[Data to process Boundary: Start]
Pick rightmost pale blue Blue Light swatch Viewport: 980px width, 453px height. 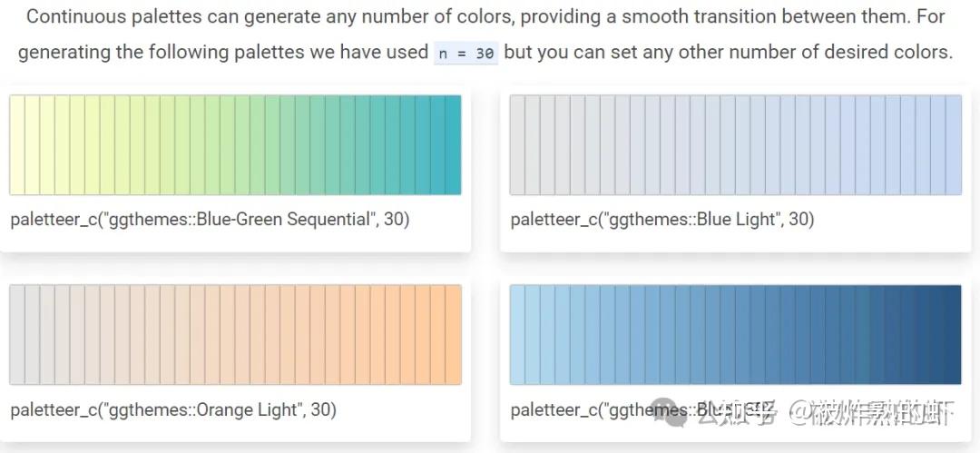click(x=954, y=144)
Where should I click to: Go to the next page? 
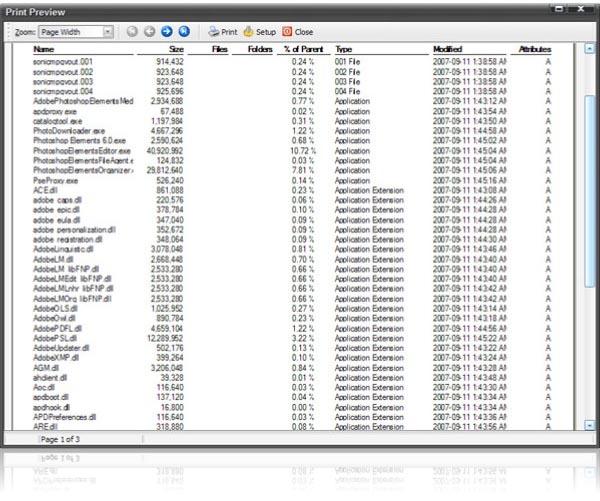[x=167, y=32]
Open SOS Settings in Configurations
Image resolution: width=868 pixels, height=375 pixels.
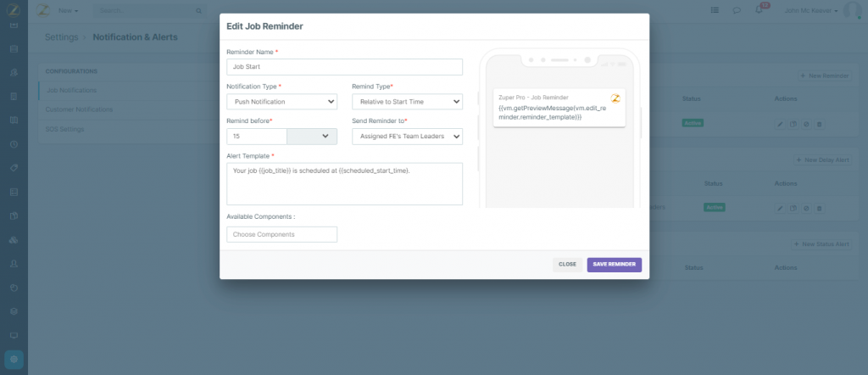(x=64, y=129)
[Data to process Boundary: End]
[Data to process Boundary: Start]
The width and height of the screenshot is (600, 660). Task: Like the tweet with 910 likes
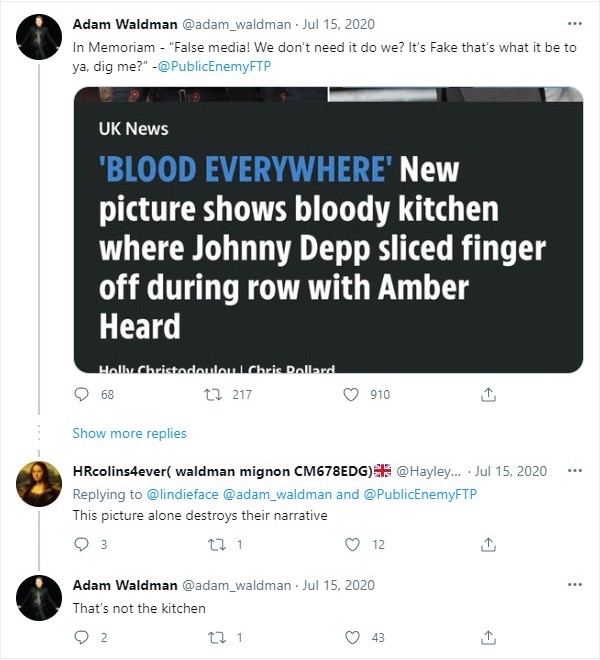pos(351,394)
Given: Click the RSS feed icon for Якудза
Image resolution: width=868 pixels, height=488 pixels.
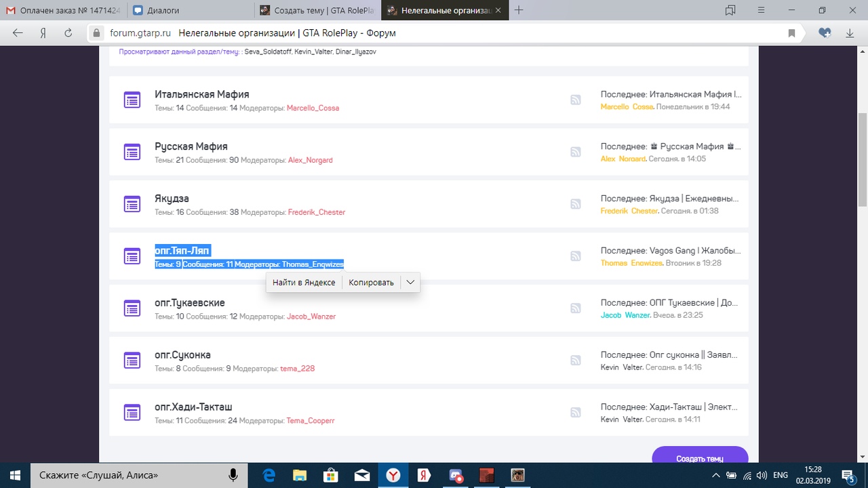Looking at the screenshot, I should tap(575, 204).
[Data to process Boundary: End]
[Data to process Boundary: Start]
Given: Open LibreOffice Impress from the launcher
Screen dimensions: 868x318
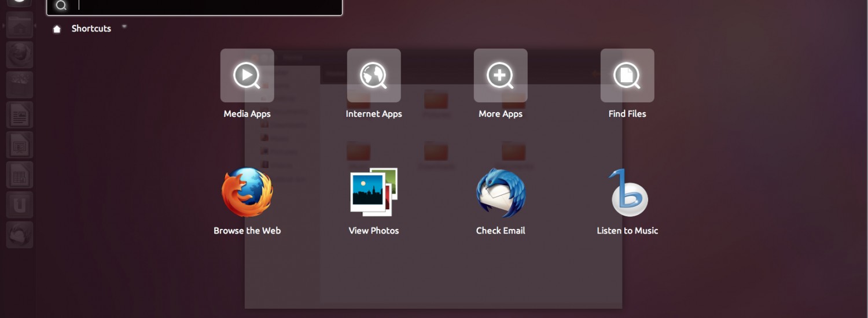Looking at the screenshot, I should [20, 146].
[Data to process Boundary: End]
### [What is needed]
Your answer should be a single number, namely how many lines of the data above hold "Open".

### [Solution to the exercise]
2